Once recruited, you need to feed and pay your troops in order for an invasion to become a reality.
It involves plotting your battle manoeuvres and tactics on the map which then prompts you to move in and overpower the opposing army.
Units hoping to help out include archers, horseback and soldiers.
The basic premise is an old footballing cliché, it’s attack against defence.
All in all, this can hardly be considered a gem and reminds me of Cinemaware’s Defender of the Crown.
Captain Commando, Capcom 1995
Aside from all their many excellent qualities and achievements, in the 80’s and 90’s, Capcom recruited an army of classic scrolling brawlers. Whatever they did with these, they always managed to do it right.

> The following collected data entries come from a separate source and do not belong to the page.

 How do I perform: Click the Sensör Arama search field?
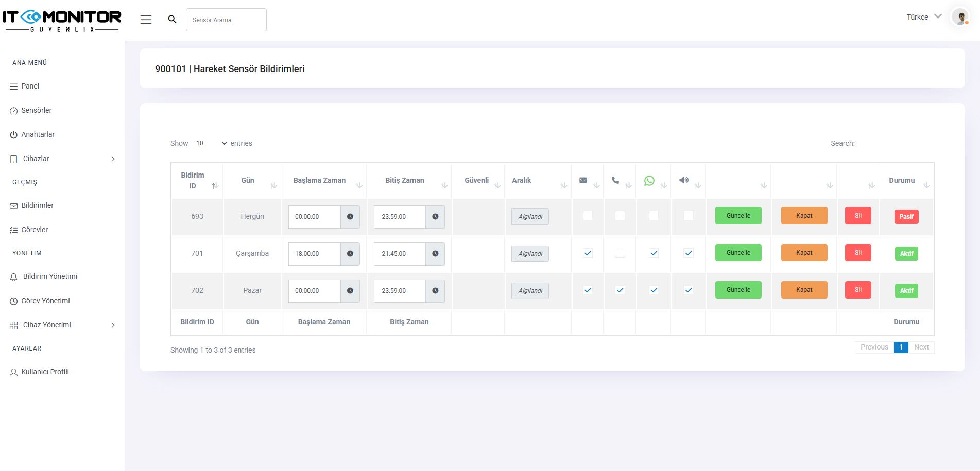pyautogui.click(x=226, y=20)
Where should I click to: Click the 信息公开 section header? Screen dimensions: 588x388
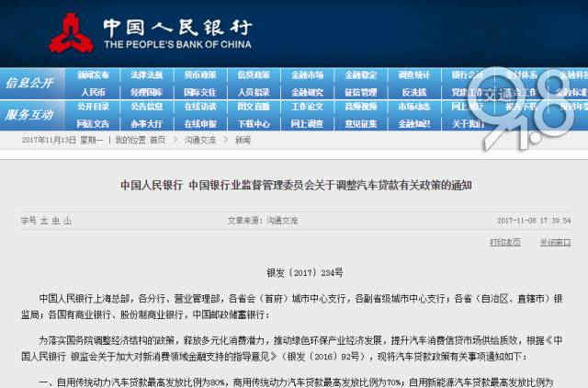coord(29,83)
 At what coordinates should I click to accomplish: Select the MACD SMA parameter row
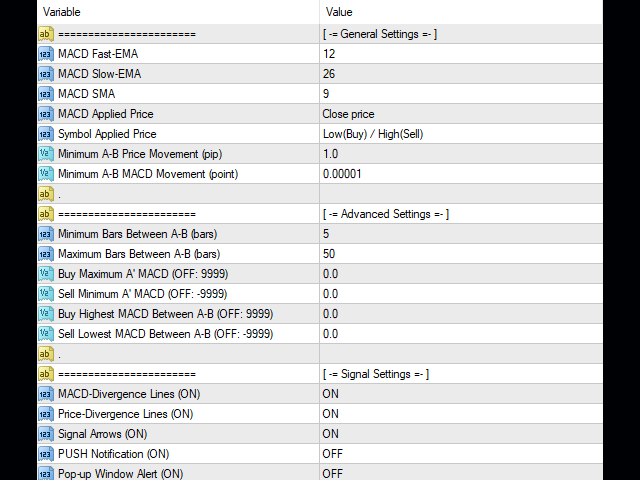[x=320, y=94]
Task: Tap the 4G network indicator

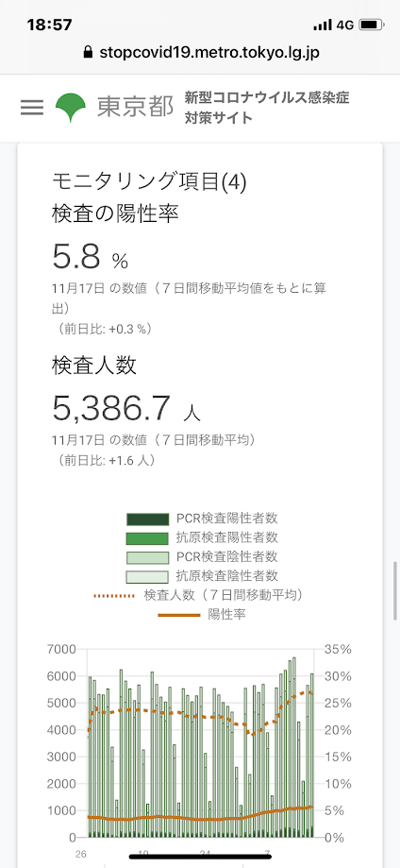Action: click(344, 25)

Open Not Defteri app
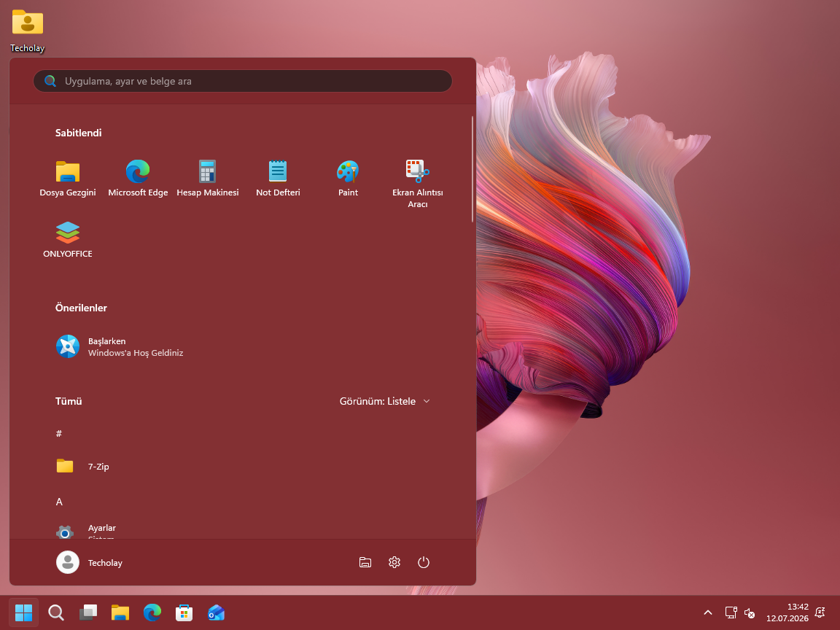[278, 179]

To my frustration, this is something that SNK never really got the hang of.
Captain Commando and his superhero cronies could easily be from the Marvel or DC universe but are purely a Capcom creation.
If you precede Ninja, Baby, Captain and Mummy to ‘Commando’ then you have your chars.
In the arcade, Ninja and Mummy were called Ginzu and Mack respectively.
Take to the streets and batter everything until Scumocide is a mere memory.
Of that name, that’s more absurd than a baby controlling a robot, right?
‘Cap Com’ is what the first three letters of the game’s title spell and is nothing more than a subconscious and narcissistic coincidence as Capcom actually started off trading as Capsule Computers.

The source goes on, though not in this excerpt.